In the realm of education, the excessive emphasis on formal learning at the expense of activities leads to feeling tired— “a necessary consequence of the abnormality of the situation in which bodily activity is divorced from the perception of meaning” (108). Overall, the mind-body dualism “throws emphasis on things at the expense of relations or connections” (110).

The next dualism, humanity versus nature, has taken on different forms throughout history. For example, there was a perception of society and nature as opposites. This was the view of Thomas Hobbes, in which the world in its uncivilized state (the state of nature) was akin to chaos, and only a society with a strong government could provide safety from the chaos through a social contract. This perception eventually led to a pendulum swing to the opposite perspective with Enlightenment thinkers like Jean-Jacques Rosseau. In his view, society exerted a corrupting influence, and only a return to nature could heal humanity. For Rousseau, “education is a process of development in accordance with nature” (85). At the same time, modern scientists that worked after the 16th century believed that they could subordinate nature to human will. In Dewey’s view, this division and hierarchy are detrimental to education. He writes:

The idea that mind and the world of things and persons are two separate and independent realms–a theory which philosophically is known as dualism–carries with it the conclusion that method and subject matter of instruction are separate affairs (126)

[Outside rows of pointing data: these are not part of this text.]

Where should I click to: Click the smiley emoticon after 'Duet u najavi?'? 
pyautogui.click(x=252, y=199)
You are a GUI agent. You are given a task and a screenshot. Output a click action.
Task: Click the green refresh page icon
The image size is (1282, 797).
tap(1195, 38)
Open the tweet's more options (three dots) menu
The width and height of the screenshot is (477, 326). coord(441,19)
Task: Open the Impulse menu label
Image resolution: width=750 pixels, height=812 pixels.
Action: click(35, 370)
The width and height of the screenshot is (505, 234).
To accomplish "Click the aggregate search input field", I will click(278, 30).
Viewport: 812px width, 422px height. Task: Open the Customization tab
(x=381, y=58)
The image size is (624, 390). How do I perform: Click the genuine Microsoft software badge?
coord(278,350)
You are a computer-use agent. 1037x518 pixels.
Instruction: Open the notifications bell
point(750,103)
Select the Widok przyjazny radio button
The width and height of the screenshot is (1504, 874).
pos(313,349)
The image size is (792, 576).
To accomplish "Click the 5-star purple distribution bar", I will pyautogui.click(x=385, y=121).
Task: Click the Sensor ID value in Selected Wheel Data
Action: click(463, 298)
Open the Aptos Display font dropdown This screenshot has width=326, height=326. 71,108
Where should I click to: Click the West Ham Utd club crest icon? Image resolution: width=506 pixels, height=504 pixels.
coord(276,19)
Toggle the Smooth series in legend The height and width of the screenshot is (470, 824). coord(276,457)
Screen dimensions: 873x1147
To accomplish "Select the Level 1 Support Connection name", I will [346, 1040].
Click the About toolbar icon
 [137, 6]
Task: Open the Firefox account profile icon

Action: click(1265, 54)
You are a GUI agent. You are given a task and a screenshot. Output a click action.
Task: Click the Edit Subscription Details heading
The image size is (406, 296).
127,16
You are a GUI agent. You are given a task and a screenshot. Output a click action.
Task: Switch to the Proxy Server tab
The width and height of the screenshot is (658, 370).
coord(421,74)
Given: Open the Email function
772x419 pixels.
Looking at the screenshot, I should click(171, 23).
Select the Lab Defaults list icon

People interact with the physical world (nature) in their daily lives, and a more integrated conception of this relationship is necessary.

Overall, Dewey identifies other antithetical pairs throughout the book and likewise challenges them. They include the humanities and sciences pairing, active and passive approaches to education, intellect versus emotions, and several others. Dewey considers these rival pairs to be artificial and urges the reader to think in terms of connections rather than oppositions. It is this holistic approach that is a better reflection of the real world.